■ RECORDED DATA ■

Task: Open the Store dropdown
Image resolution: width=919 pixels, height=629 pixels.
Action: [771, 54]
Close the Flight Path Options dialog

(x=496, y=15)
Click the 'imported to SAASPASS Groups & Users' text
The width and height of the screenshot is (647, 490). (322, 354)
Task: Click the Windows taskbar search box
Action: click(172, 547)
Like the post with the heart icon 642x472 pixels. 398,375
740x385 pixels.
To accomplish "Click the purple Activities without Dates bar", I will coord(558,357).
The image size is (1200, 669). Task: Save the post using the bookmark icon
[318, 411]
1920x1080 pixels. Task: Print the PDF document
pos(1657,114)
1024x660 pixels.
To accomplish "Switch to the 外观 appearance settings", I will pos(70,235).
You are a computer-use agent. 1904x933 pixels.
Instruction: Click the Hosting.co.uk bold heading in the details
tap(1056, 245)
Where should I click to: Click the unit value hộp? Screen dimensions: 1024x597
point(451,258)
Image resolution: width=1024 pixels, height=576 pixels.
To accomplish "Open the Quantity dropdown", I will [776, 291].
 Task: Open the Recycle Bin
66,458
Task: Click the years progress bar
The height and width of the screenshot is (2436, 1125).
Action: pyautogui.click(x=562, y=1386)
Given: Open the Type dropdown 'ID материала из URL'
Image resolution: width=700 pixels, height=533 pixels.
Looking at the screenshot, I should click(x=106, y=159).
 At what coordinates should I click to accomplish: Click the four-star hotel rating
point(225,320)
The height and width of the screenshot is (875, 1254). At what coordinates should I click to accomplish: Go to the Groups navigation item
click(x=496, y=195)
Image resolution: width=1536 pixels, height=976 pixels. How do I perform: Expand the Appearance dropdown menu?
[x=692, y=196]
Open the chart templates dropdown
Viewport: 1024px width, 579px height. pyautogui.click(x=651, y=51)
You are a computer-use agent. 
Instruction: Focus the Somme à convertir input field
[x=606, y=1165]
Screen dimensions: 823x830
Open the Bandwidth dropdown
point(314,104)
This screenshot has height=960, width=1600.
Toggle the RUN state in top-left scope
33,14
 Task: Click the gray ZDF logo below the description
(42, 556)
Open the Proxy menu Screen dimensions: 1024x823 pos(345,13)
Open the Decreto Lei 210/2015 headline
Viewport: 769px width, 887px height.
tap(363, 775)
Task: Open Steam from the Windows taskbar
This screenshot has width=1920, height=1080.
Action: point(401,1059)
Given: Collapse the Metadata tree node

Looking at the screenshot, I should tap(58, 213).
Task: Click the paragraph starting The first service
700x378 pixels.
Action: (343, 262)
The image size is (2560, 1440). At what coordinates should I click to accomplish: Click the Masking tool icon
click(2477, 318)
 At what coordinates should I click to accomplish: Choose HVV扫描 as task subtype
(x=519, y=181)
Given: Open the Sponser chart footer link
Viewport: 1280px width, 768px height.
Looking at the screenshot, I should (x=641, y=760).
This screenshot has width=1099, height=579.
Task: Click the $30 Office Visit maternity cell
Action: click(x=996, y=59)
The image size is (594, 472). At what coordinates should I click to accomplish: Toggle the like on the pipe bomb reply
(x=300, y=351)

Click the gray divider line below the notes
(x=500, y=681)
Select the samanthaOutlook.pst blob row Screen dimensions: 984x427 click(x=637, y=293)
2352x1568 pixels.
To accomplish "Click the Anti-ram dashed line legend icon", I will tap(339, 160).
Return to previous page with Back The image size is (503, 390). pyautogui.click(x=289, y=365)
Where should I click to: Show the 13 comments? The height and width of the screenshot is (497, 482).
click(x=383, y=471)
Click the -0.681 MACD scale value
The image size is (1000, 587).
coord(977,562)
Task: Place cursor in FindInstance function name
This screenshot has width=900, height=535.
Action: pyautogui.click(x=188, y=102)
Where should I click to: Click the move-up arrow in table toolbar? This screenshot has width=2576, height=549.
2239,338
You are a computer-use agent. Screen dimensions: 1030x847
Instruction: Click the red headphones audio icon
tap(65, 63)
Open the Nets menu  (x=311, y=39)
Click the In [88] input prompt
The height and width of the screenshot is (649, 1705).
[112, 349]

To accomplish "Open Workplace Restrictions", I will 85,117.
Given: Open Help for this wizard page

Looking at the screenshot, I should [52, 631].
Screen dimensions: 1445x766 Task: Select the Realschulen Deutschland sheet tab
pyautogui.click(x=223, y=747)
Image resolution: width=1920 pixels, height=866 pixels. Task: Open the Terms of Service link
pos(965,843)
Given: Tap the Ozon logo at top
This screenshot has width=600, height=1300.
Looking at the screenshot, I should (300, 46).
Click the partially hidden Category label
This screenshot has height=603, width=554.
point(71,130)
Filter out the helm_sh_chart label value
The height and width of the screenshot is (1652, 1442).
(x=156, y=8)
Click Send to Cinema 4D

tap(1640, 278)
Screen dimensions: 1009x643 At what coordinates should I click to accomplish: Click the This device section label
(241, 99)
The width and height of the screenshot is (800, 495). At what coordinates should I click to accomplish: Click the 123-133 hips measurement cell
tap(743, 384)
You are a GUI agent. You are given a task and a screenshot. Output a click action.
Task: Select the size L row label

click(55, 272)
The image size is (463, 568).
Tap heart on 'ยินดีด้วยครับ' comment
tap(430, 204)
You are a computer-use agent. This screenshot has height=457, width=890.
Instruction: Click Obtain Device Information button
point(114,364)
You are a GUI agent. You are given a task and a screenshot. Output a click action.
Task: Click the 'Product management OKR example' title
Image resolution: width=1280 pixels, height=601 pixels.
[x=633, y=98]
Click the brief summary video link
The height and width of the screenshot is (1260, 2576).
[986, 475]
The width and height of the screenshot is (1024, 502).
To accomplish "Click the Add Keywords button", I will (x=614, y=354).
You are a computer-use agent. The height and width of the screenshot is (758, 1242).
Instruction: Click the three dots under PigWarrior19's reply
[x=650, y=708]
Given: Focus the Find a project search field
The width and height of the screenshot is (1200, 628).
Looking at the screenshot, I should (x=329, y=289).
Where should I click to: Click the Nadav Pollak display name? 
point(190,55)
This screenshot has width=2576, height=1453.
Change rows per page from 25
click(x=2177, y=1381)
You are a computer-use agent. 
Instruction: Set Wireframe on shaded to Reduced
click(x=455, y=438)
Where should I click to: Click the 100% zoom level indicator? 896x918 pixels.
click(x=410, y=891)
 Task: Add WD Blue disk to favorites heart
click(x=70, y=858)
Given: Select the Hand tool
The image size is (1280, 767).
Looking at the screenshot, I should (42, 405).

■ AIM ■
Rewrite all of the records above, replacing every occurrence of "dropdown" with "drop-down" and leaving everything else unchanged.

■ THE SOLUTION ■
Task: Open the Store drop-down
Image resolution: width=919 pixels, height=629 pixels.
Action: [771, 54]
Close the Flight Path Options dialog

(x=496, y=15)
Click the 'imported to SAASPASS Groups & Users' text
The width and height of the screenshot is (647, 490). (322, 354)
Task: Click the Windows taskbar search box
Action: click(172, 547)
Like the post with the heart icon 642x472 pixels. 398,375
740x385 pixels.
To accomplish "Click the purple Activities without Dates bar", I will coord(558,357).
The image size is (1200, 669). Task: Save the post using the bookmark icon
[318, 411]
1920x1080 pixels. Task: Print the PDF document
pos(1657,114)
1024x660 pixels.
To accomplish "Switch to the 外观 appearance settings", I will pos(70,235).
You are a computer-use agent. 1904x933 pixels.
Instruction: Click the Hosting.co.uk bold heading in the details
tap(1056, 245)
Where should I click to: Click the unit value hộp? Screen dimensions: 1024x597
point(451,258)
Image resolution: width=1024 pixels, height=576 pixels.
To accomplish "Open the Quantity drop-down", I will [776, 291].
 Task: Open the Recycle Bin
66,458
Task: Click the years progress bar
The height and width of the screenshot is (2436, 1125).
Action: pyautogui.click(x=562, y=1386)
Given: Open the Type drop-down 'ID материала из URL'
Image resolution: width=700 pixels, height=533 pixels.
Looking at the screenshot, I should click(x=106, y=159).
 At what coordinates should I click to accomplish: Click the four-star hotel rating
point(225,320)
The height and width of the screenshot is (875, 1254). At what coordinates should I click to accomplish: Go to the Groups navigation item
click(x=496, y=195)
Image resolution: width=1536 pixels, height=976 pixels. How do I perform: Expand the Appearance drop-down menu?
[x=692, y=196]
Open the chart templates drop-down
Viewport: 1024px width, 579px height. pyautogui.click(x=651, y=51)
You are a computer-use agent. 
Instruction: Focus the Somme à convertir input field
[x=606, y=1165]
Screen dimensions: 823x830
Open the Bandwidth drop-down
point(314,104)
This screenshot has height=960, width=1600.
Toggle the RUN state in top-left scope
33,14
 Task: Click the gray ZDF logo below the description
(42, 556)
Open the Proxy menu Screen dimensions: 1024x823 pos(345,13)
Open the Decreto Lei 210/2015 headline
Viewport: 769px width, 887px height.
tap(363, 775)
Task: Open Steam from the Windows taskbar
This screenshot has width=1920, height=1080.
Action: point(401,1059)
Given: Collapse the Metadata tree node

Looking at the screenshot, I should tap(58, 213).
Task: Click the paragraph starting The first service
700x378 pixels.
Action: (343, 262)
The image size is (2560, 1440). At what coordinates should I click to accomplish: Click the Masking tool icon
click(2477, 318)
 At what coordinates should I click to accomplish: Choose HVV扫描 as task subtype
(x=519, y=181)
Given: Open the Sponser chart footer link
Viewport: 1280px width, 768px height.
Looking at the screenshot, I should (x=641, y=760).
This screenshot has width=1099, height=579.
Task: Click the $30 Office Visit maternity cell
Action: click(x=996, y=59)
The image size is (594, 472). At what coordinates should I click to accomplish: Toggle the like on the pipe bomb reply
(x=300, y=351)

Click the gray divider line below the notes
(x=500, y=681)
Select the samanthaOutlook.pst blob row Screen dimensions: 984x427 click(x=637, y=293)
2352x1568 pixels.
To accomplish "Click the Anti-ram dashed line legend icon", I will tap(339, 160).
Return to previous page with Back The image size is (503, 390). pyautogui.click(x=289, y=365)
Where should I click to: Show the 13 comments? The height and width of the screenshot is (497, 482).
click(x=383, y=471)
Click the -0.681 MACD scale value
The image size is (1000, 587).
coord(977,562)
Task: Place cursor in FindInstance function name
This screenshot has width=900, height=535.
Action: pyautogui.click(x=188, y=102)
Where should I click to: Click the move-up arrow in table toolbar? This screenshot has width=2576, height=549.
2239,338
You are a computer-use agent. Screen dimensions: 1030x847
Instruction: Click the red headphones audio icon
tap(65, 63)
Open the Nets menu  (x=311, y=39)
Click the In [88] input prompt
The height and width of the screenshot is (649, 1705).
[112, 349]

To accomplish "Open Workplace Restrictions", I will 85,117.
Given: Open Help for this wizard page

Looking at the screenshot, I should [52, 631].
Screen dimensions: 1445x766 Task: Select the Realschulen Deutschland sheet tab
pyautogui.click(x=223, y=747)
Image resolution: width=1920 pixels, height=866 pixels. Task: Open the Terms of Service link
pos(965,843)
Given: Tap the Ozon logo at top
This screenshot has width=600, height=1300.
Looking at the screenshot, I should (300, 46).
Click the partially hidden Category label
This screenshot has height=603, width=554.
point(71,130)
Filter out the helm_sh_chart label value
The height and width of the screenshot is (1652, 1442).
(x=156, y=8)
Click Send to Cinema 4D

tap(1640, 278)
Screen dimensions: 1009x643 At what coordinates should I click to accomplish: Click the This device section label
(241, 99)
The width and height of the screenshot is (800, 495). At what coordinates should I click to accomplish: Click the 123-133 hips measurement cell
tap(743, 384)
You are a GUI agent. You are given a task and a screenshot. Output a click action.
Task: Select the size L row label

click(55, 272)
The image size is (463, 568).
Tap heart on 'ยินดีด้วยครับ' comment
tap(430, 204)
You are a computer-use agent. This screenshot has height=457, width=890.
Instruction: Click Obtain Device Information button
point(114,364)
You are a GUI agent. You are given a task and a screenshot. Output a click action.
Task: Click the 'Product management OKR example' title
Image resolution: width=1280 pixels, height=601 pixels.
[x=633, y=98]
Click the brief summary video link
The height and width of the screenshot is (1260, 2576).
[986, 475]
The width and height of the screenshot is (1024, 502).
To accomplish "Click the Add Keywords button", I will (x=614, y=354).
You are a computer-use agent. The height and width of the screenshot is (758, 1242).
Instruction: Click the three dots under PigWarrior19's reply
[x=650, y=708]
Given: Focus the Find a project search field
The width and height of the screenshot is (1200, 628).
Looking at the screenshot, I should (x=329, y=289).
Where should I click to: Click the Nadav Pollak display name? 
point(190,55)
This screenshot has width=2576, height=1453.
Change rows per page from 25
click(x=2177, y=1381)
You are a computer-use agent. 
Instruction: Set Wireframe on shaded to Reduced
click(x=455, y=438)
Where should I click to: Click the 100% zoom level indicator? 896x918 pixels.
click(x=410, y=891)
 Task: Add WD Blue disk to favorites heart
click(x=70, y=858)
Given: Select the Hand tool
The image size is (1280, 767).
Looking at the screenshot, I should (42, 405).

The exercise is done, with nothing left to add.